The war in Ukraine has affected the political climate, the economy and people's sense of security all over the world. This makes it relevant to explore the public opinion towards the Russia-Ukraine situation

Twitter is used by 229 million users daily and is thereby an extensive source to access insights about the public opinion of a trending matter. We exploit Twitter to access all tweets including hashtags and key words related to the Russian-Ukranian war as well as a variety of info about the tweets for the purposes of text and network analysis.
Easy access to huge amounts of data
Quick identification of recent trends
Data format makes it easy to visualise networks graphs
The Russian invasion of Ukraine has shook many countries and has severely affected economies, families and political relationships across the world. As an effect of Russia's endless war crimes, threat to Ukraine's independence and strained relationship to NATO, many countries have imposed sanctions on Russia resulting in price increases and a massive decrease in delivery of gas from Russia to the world. More importantly, more than 14.000 Ukranians have lost their lives and many more has become refugees in Europe.
Political relationships are changing
Sanctions against Russia affect economies worldwide
Ukranians are in need of help from the rest of the world
Breaking down Trends into
#Hashtags, Social Networks and Sentiments
#Hashtags
Has the usage of hashtags changed from February 21st 2022 to now?
Social Networks
Do strong communities within the different languages exist?

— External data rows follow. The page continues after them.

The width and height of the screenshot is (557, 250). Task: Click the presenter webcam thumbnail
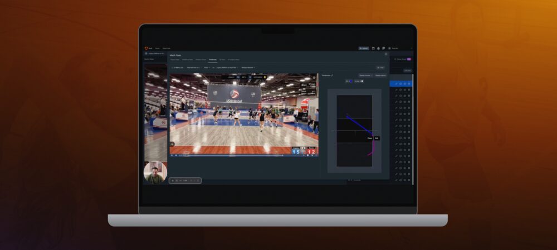click(155, 172)
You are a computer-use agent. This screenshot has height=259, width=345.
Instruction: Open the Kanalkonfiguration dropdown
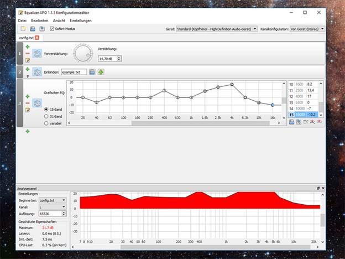coord(307,29)
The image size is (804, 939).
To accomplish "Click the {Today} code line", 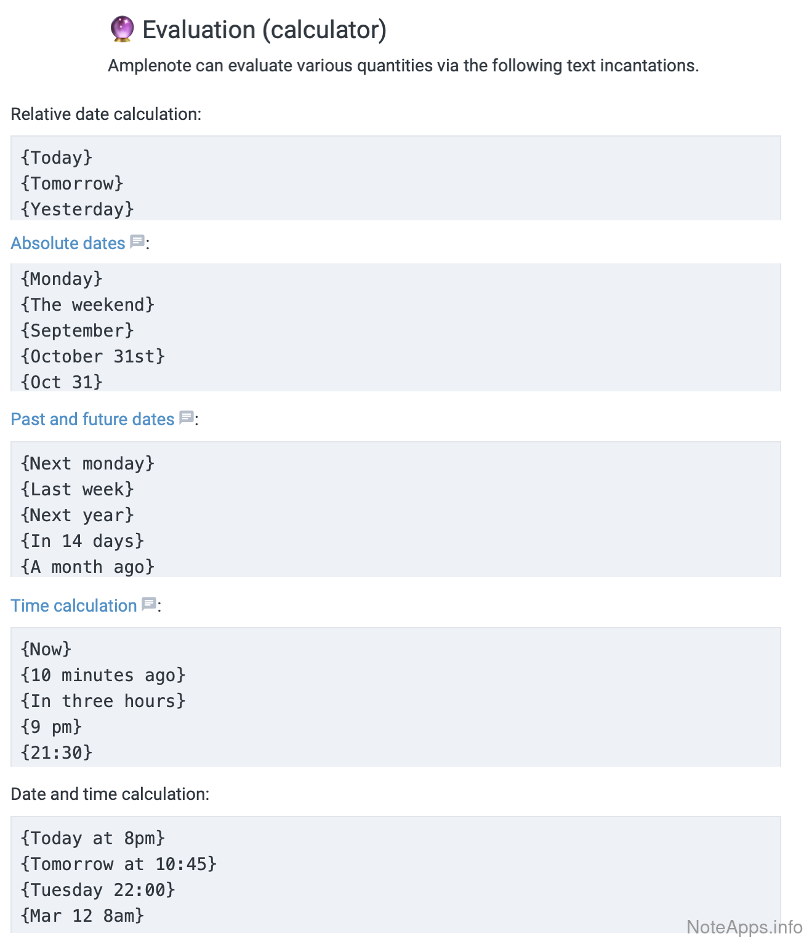I will (57, 158).
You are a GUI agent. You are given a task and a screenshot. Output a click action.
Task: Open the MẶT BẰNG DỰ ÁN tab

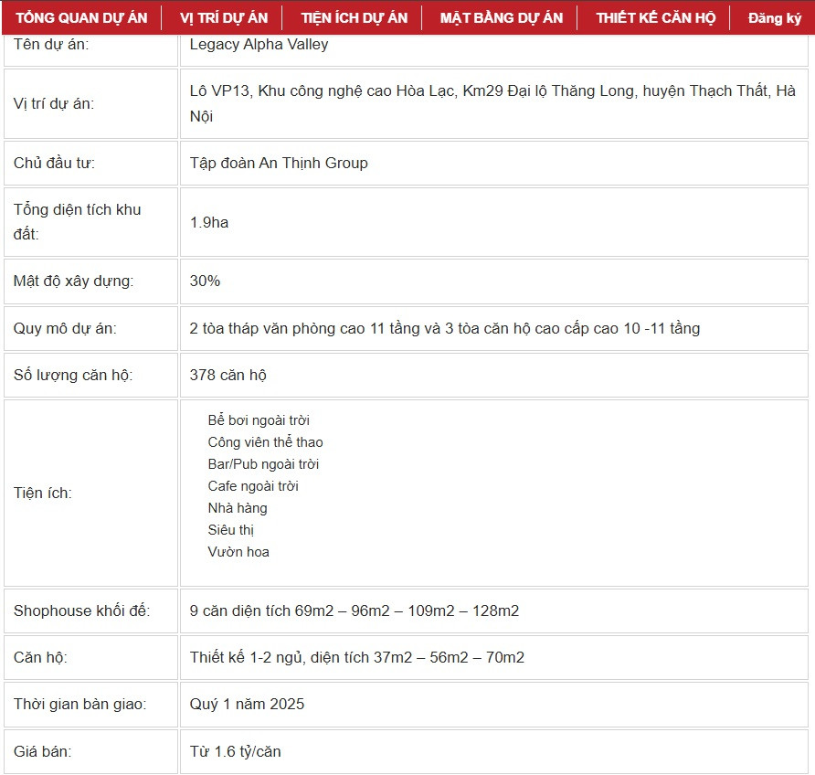[502, 18]
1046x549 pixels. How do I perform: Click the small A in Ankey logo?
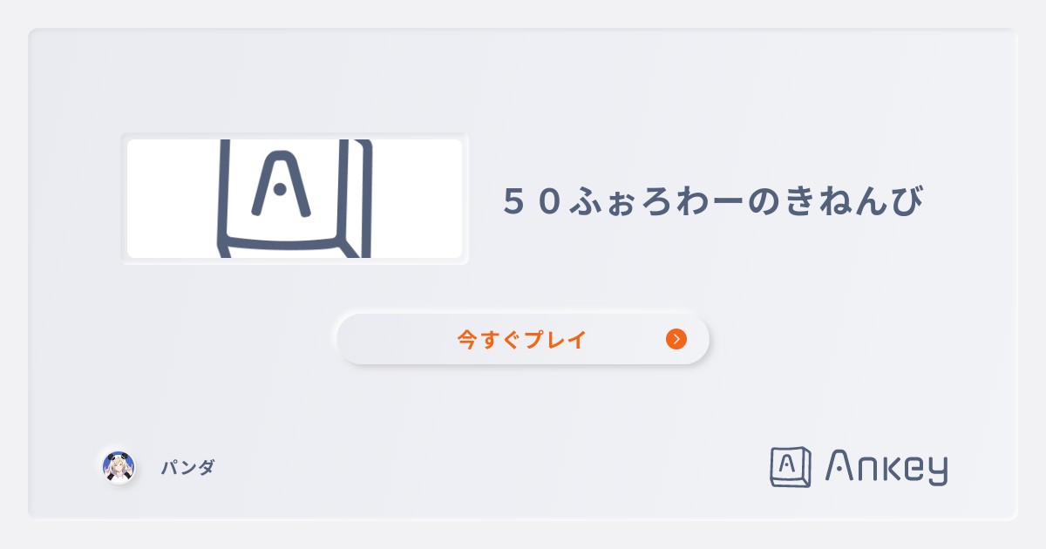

Do the users gather in communities based on similar opinions?
Sentiments
Are there any shifts in sentiment and discourses from February 21st 2022 until now? Do people using languages express different views on the war?
The quick and dirty on the dataset
More than a million tweets, lots of different languages and 54 days of war

The tweets are downloaded based on a data set consisting of tweet IDs. The dataset is available at the github repo here, where the authors are also listed. The tweet ids from the data set was retrieved from Twitter using the Twitter streaming Api and include tweets from each day in the period 21-02-2022 to 15-04-2022.
The tweet ids have been collected based on a range of relevant keywords (russia, ukraine, putin, zelensky, kyiv, etc.). This list was continuously updated by the authors during the period of the data collection, as more keywords became relevant for the crisis.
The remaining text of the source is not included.